Finding the Pattern: How Machine Learning is Helping Researchers Navigate STEM Education

Breakthroughs in research often begin by building on the work that came before. However, as professionals publish an ever-growing body of research articles every year, keeping up with the output of scientific literature has become a major hurdle. With this growing number of articles, it has become increasingly difficult to identify patterns in data sets and compare work to previous studies. For Emily Bolger, a recent Ph.D. graduate from Michigan State University's Department of Computational Mathematics, Science, and Engineering (CMSE), that challenge has become the core focus of her dissertation.
Bolger's research explores how methods in machine learning can help researchers organize and navigate thousands of STEM education articles, making it easier to identify common trends and themes across an endless library of scientific literature. Her research builds on a 2011 study that examined how STEM educators changed their classroom approaches and how those changes improved student learning. A decade later, the research had grown with over 9,000 relevant studies covering the topic. Before analysis on these papers could begin, thousands of titles had to be screened manually by researchers to determine which studies were relevant. Those were then narrowed down to 200 papers that required in-depth analysis. That is when Bolger decided to see how a branch of artificial intelligence (AI) called natural language processing could aid in the data sorting process, freeing up the time of highly skilled researchers to conduct detailed analysis on the content of the articles.

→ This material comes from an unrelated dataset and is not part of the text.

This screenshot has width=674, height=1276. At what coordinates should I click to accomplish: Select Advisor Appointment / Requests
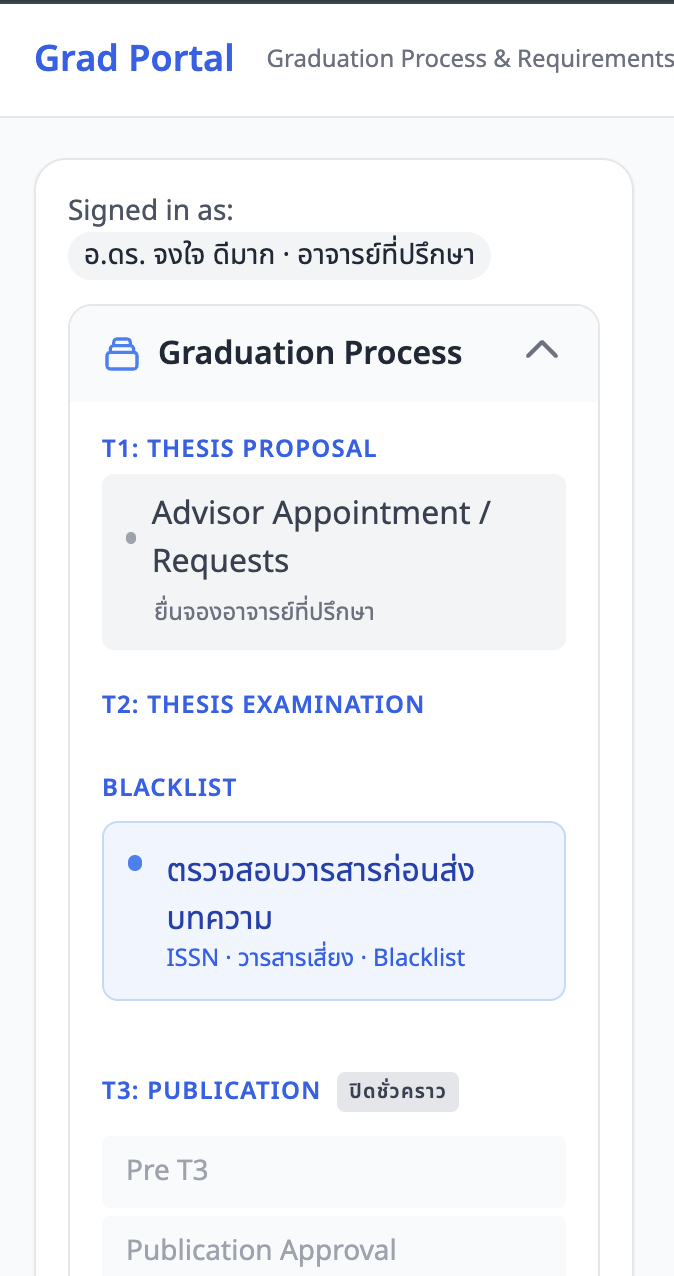333,561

"My dissertation project was trying to explore the integration of machine learning methods into the literature review process,” Bolger explained. “Could I effectively use things from natural language processing to pull out themes for papers?"

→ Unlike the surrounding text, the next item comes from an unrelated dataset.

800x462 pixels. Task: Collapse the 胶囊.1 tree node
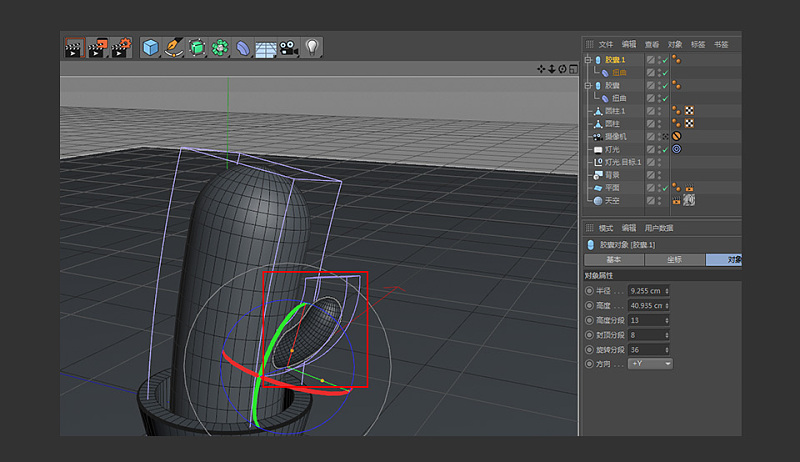(x=589, y=60)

Natural language processing allows computers to understand and analyze written language. Bolger used a machine learning technique known as an embedding to convert each article into a mathematical representation. This allowed the algorithms to group similar papers together to give researchers and STEM educators a base framework to identify themes and locate relevant articles more efficiently.
"My work pushed the bounds of what it means to include a human in the loop with AI," Bolger said. "Using the expertise of our qualitative researchers really made the model -building and output stronger."

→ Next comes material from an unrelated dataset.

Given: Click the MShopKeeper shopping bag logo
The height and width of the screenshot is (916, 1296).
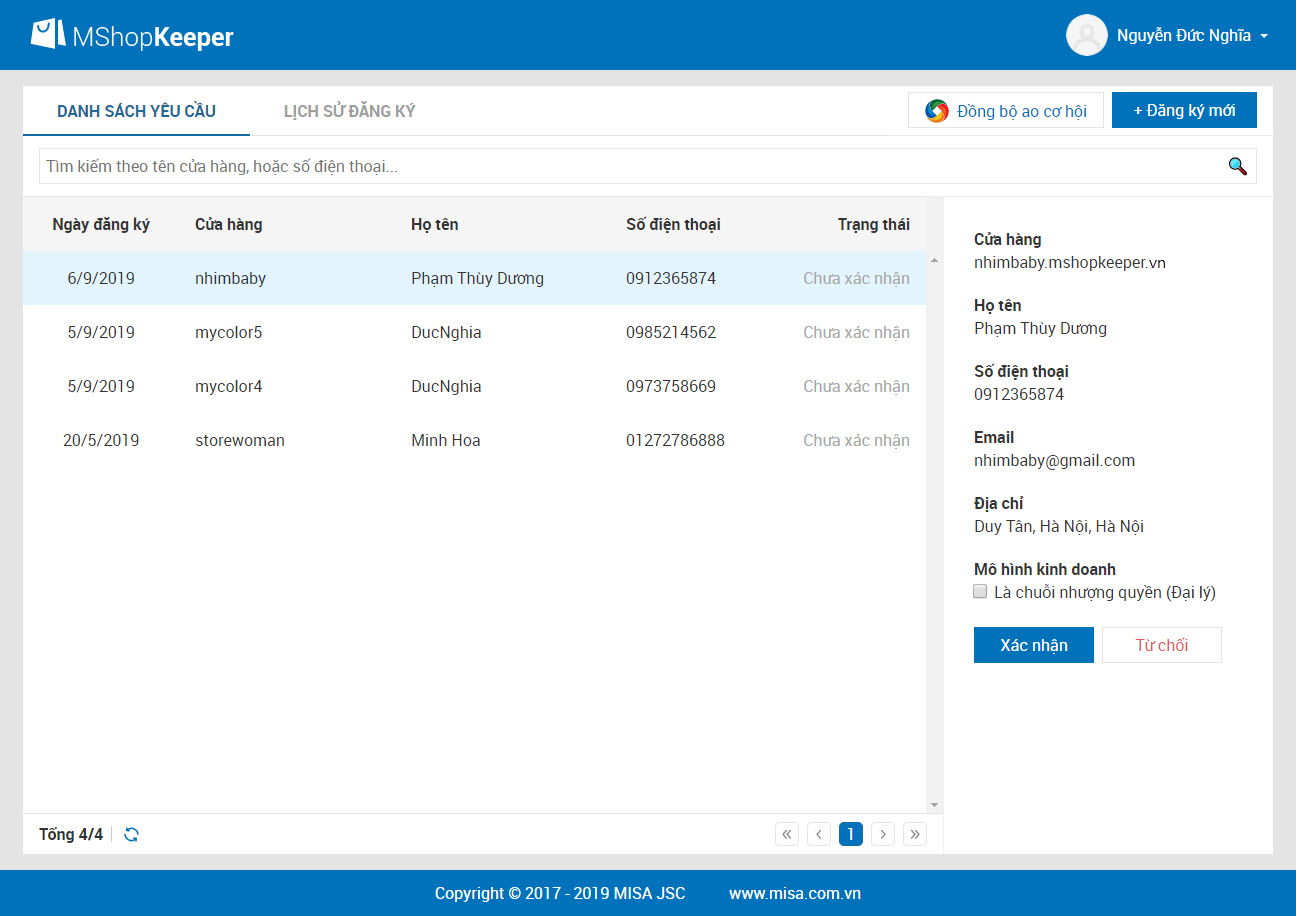Looking at the screenshot, I should coord(48,35).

That outlook on her research was paramount to her dissertation as a whole. While machine learning played a vital role in organizing large amounts of data, researchers remained at the heart of the operation in terms of interpreting the results, evaluating themes, and implementing these findings into STEM courses and educational practices.
This process also gave researchers another avenue to identify patterns in how STEM is being taught in higher education. Bolger found that her machine learning models can give STEM education professionals a more efficient way to find relevant studies that could influence classroom practices.
"I don't think it's perfect, and I don't think we should fully trust it,” she acknowledged. “But I do think we can leverage the benefits of being able to synthesize large amounts of text very quickly."

While machine learning tools streamlined her workflows, many models came with overwhelming computational demands that a standard laptop could not accommodate. To counteract this dilemma, Bolger turned to the resources and facilities provided by the MSU Institute for Cyber-Enabled Research (ICER). ICER's Data Machine allowed her to process her embeddings and test her clusters of data at a much more efficient rate.
"The Data Machine meant that I wasn't being held up by any sort of computation time," she said.
For Bolger, ICER's impact on her research extended far beyond processing power. The user-friendly tools at her disposal, such as skipping the command line and using the OnDemand graphical user interface, made advanced computing more accessible, which in turn allowed her to spend more time on her research rather than the technical hurdles that can come with high-performance computing systems.
"I think it really enables researchers who may not have a good understanding of internal terminal structure to use these complex models," she noted.
Bolger was first introduced to ICER when she participated in the ACRES Research Experience for Undergraduates. Not only did this experience spark her interest in interdisciplinary research, but it also created the early framework for the computational skills she would later develop in graduate school. As her research required higher standards in computational power, ICER remained a trusted resource, providing her with the computing resources and support needed to elevate her dissertation. Throughout this process, Bolger discovered that ICER not only provided her with computing systems, but also peers and mentors.
"There's a lot of resources—not just computing resources, but people's resources—that you can leverage,” she explained. “It gives you exposure to what a research project should look like. Even though it seems scary, I think just trying it and using the resources that are available to you is the advice that I would give."
As she prepares to begin a position as a data science preceptor at the University of Chicago, Bolger plans to continue investigating how methods in machine learning can improve STEM education for the next generation. As scientific literature continues to grow, Bolger hopes that researchers will embrace artificial intelligence as a tool for furthering scientific understanding, rather than a replacement for human knowledge.